It really does help!! A jolly band of sufferers! X
Yes I understand I have the same!!! I was diagnosed recently with fibromyalgia but am struggling as scared it maybe something else!!! The aches and pains in my legs are terrible I also have restless leg which drives me crazy!!! I was given Amitriptyline and can now finally get a good nights sleep!! If I sit for just a few mins my legs completist stiffen up and I can hardly move!!!!!
that sounds like me but I am already on Amitriptyline for migraine prevention so it isn't a magic cure for me! It isn't a magic cure for migraines either! However if I try to wean myself off of it, thinking it isn't worth taking it if it doesn't work, my sleep is affected so maybe it's doing more than I realise.
As well as fibromyalgia I also have had restless leg syndrome. The doctor put me on ropinirole and its been amazing for the restless legs. I know have all the pain associated with fibromyalgia. But the drugs have stopped my restless legs. Hope this helps
A doctor asked me if my pain moved around, and I thought it was a trick question for a hypochondriac, but when I answered Yes, he said "Yes, that's fibromyalgia".
oh I wish my doctor and the rheumatologist had reacted like that! I'm sure they don't believe Fibromyalgia is real!

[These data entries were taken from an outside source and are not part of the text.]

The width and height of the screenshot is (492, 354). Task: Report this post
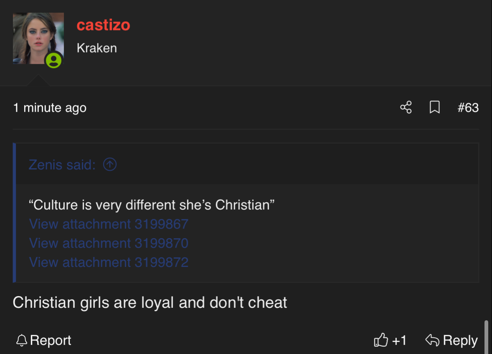coord(44,340)
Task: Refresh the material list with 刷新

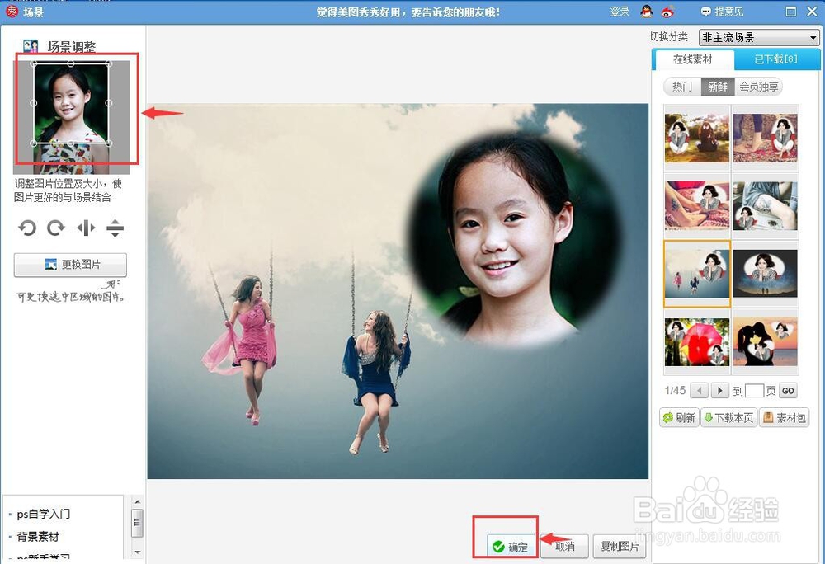Action: click(x=679, y=417)
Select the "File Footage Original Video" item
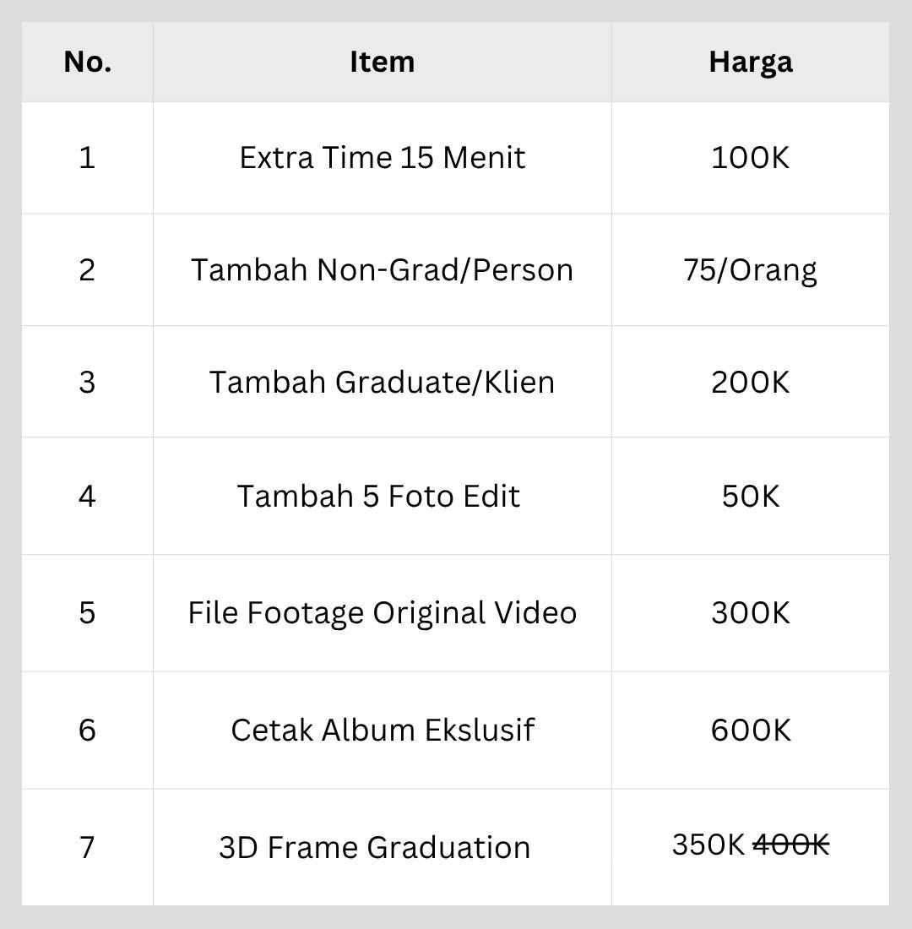This screenshot has width=912, height=929. coord(382,613)
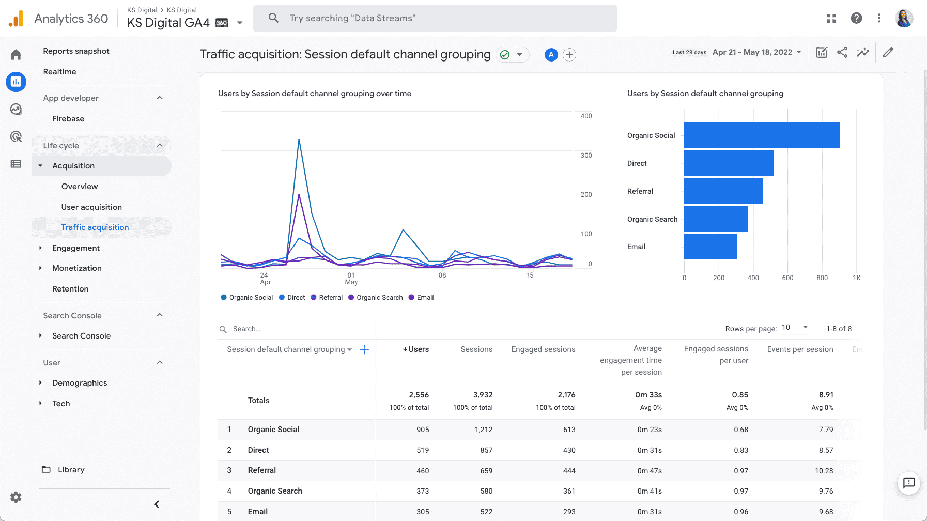Screen dimensions: 927x521
Task: Customize report using the chart-pencil icon
Action: [821, 52]
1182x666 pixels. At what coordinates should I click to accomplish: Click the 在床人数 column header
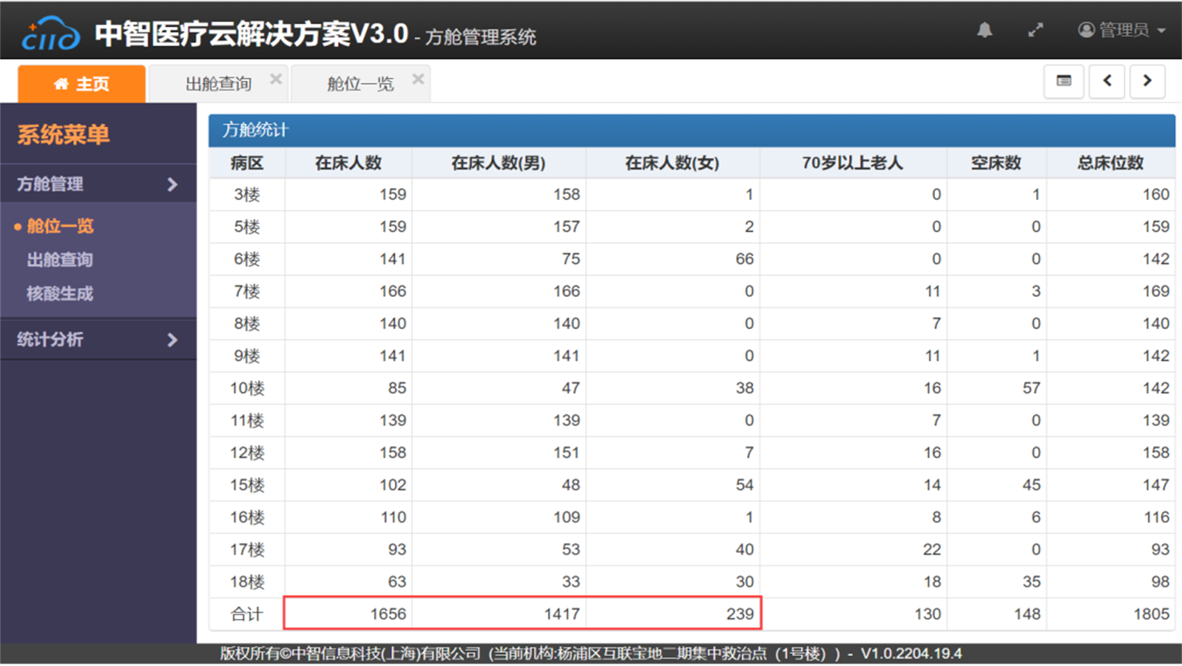click(348, 163)
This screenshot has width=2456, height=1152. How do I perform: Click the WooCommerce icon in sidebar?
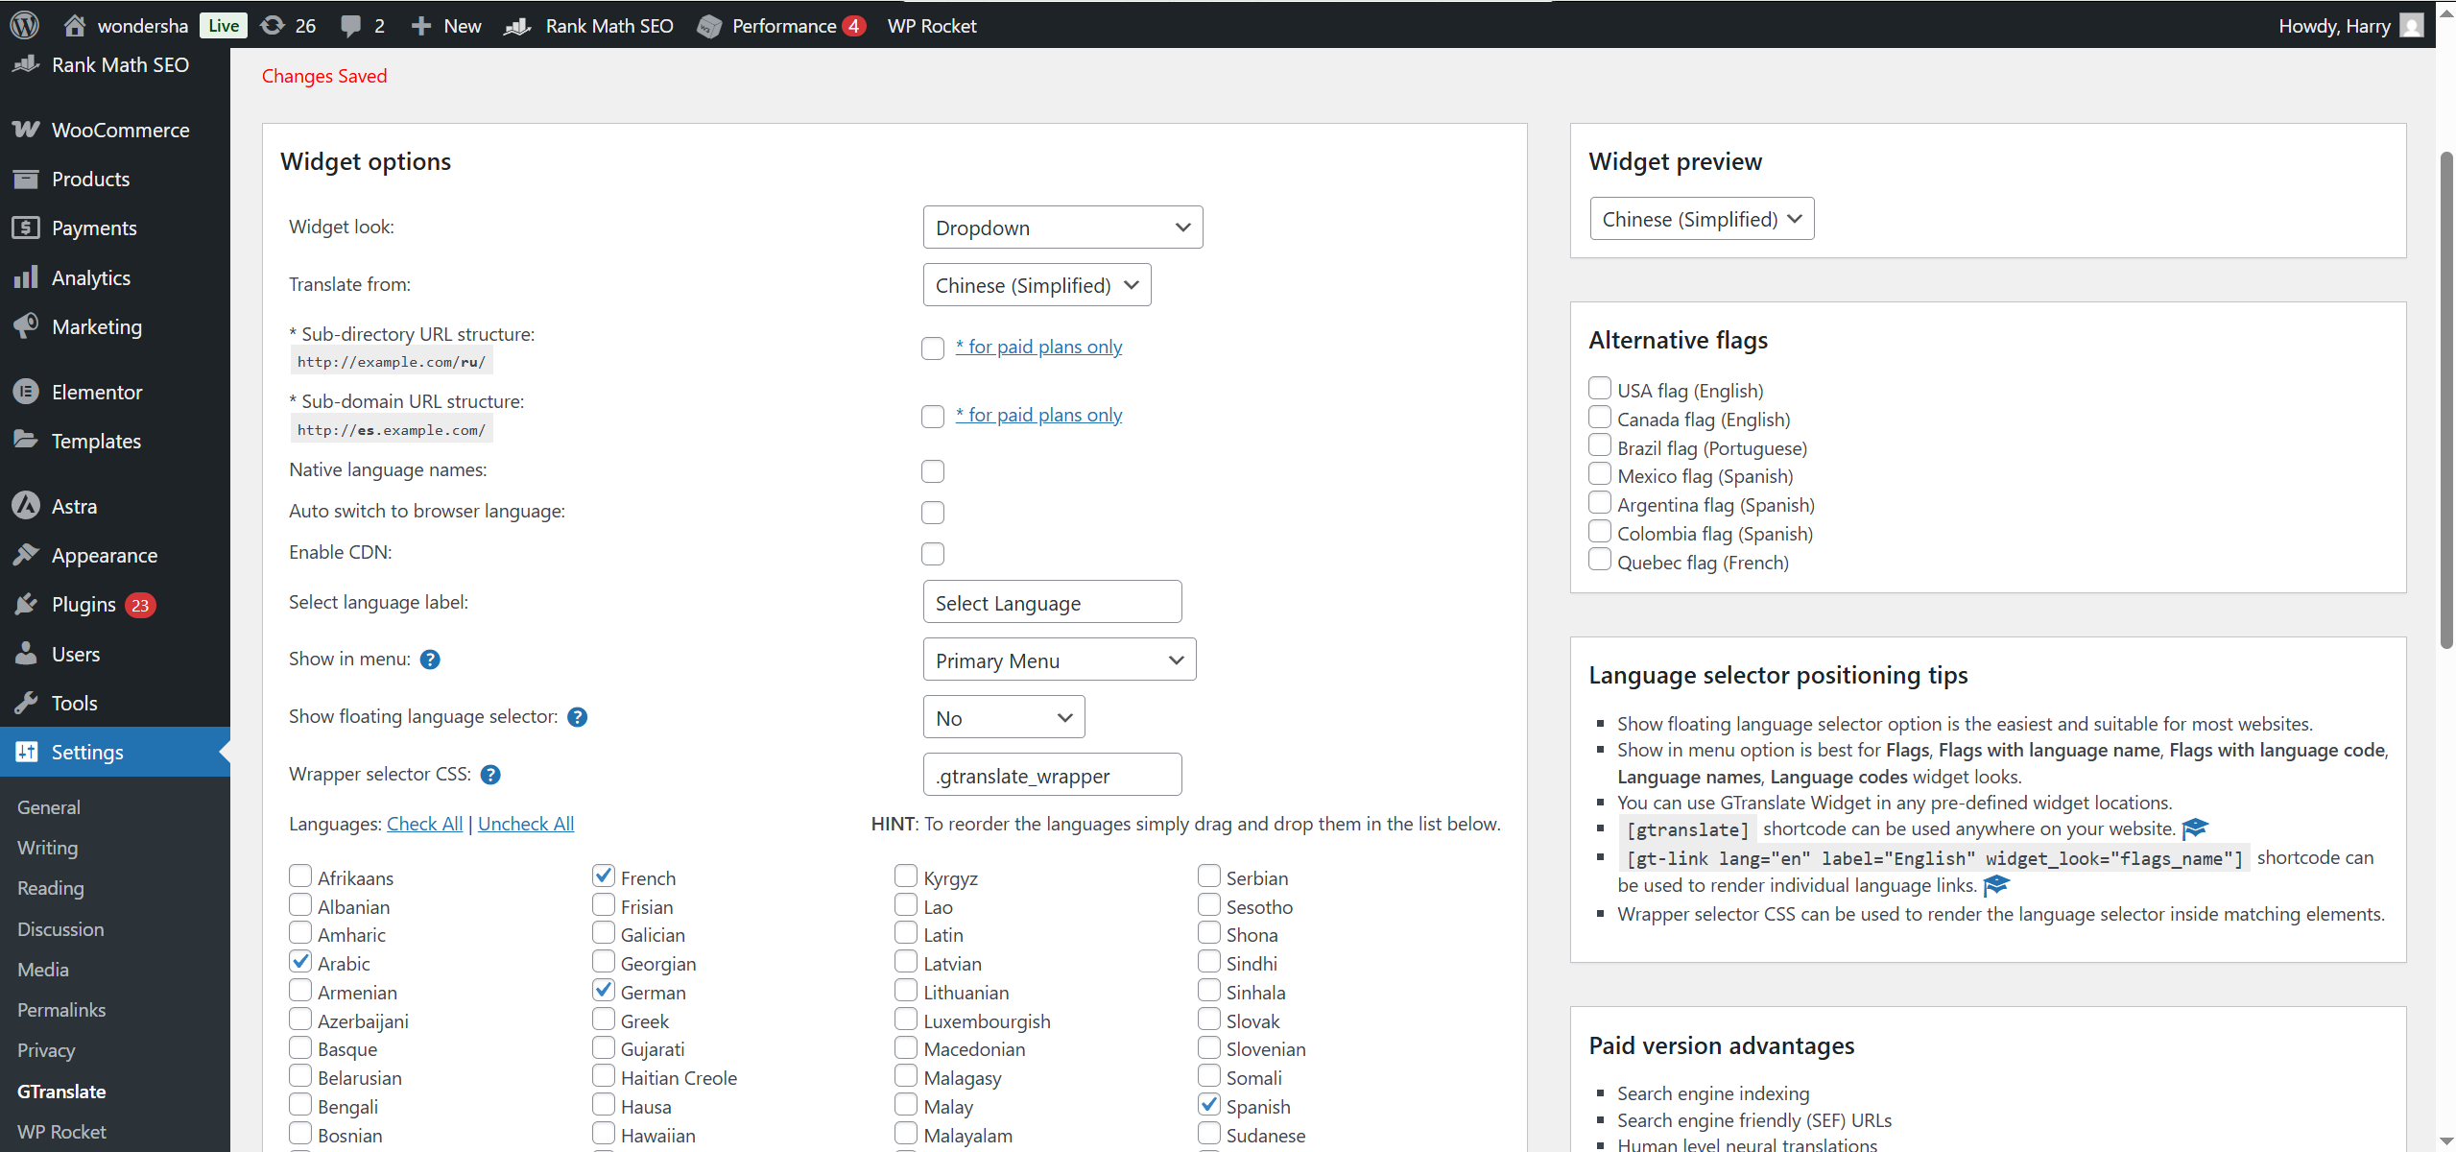[26, 130]
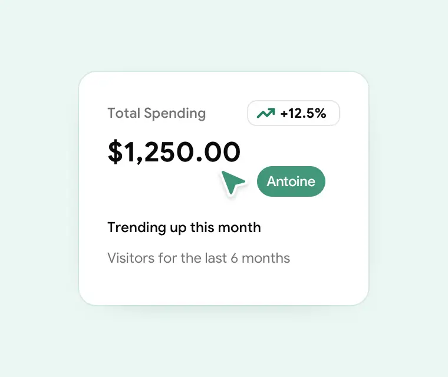Viewport: 448px width, 377px height.
Task: Click the dollar sign in the amount
Action: pos(114,152)
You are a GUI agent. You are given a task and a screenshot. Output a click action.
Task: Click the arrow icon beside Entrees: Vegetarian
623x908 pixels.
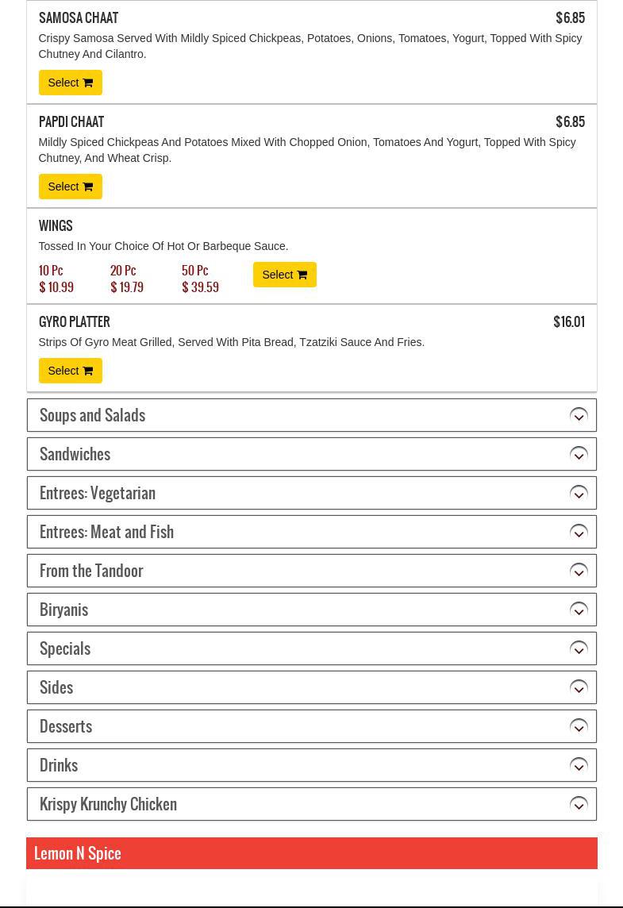coord(579,494)
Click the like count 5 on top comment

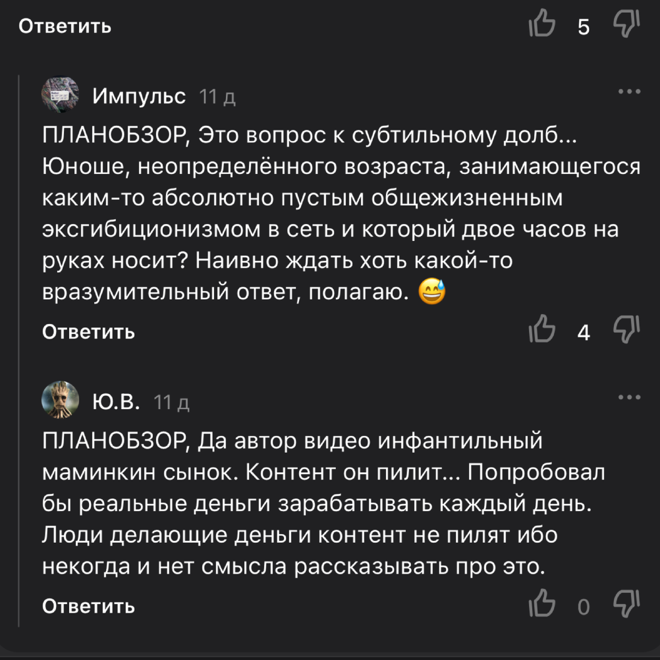tap(584, 27)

I seem to remember it was the GP (now moved away) who diagnosed me.
I was referred to a pain management clinic. To be honest I gave up asking for help. That was 3yrs ago so maybe, now it's worse, it might be worth asking again in case they have a different view of it. But of course Covid has restricted appointments, so maybe I should continue to self help!
This sounds very familiar, except for me it’s the tops of my thighs starting at the hip area. Pulsing is exactly the word I use too. It’s horrible. I assume it’s nerve signals or something shooting all over the place
Oh mine is there too. But the worst is above the knees down. I can't actually think of a part of me that is ache or pain free!
Same here
I don't like the fact we are all in so much pain but it's such a relief to converse with people who know what I'm talking about!
I just told my daughter I feel so relieved I have found people who actually know its real
I feel like I have done intense work out. My hands hurt I much too. Does anyone get the tight fingers.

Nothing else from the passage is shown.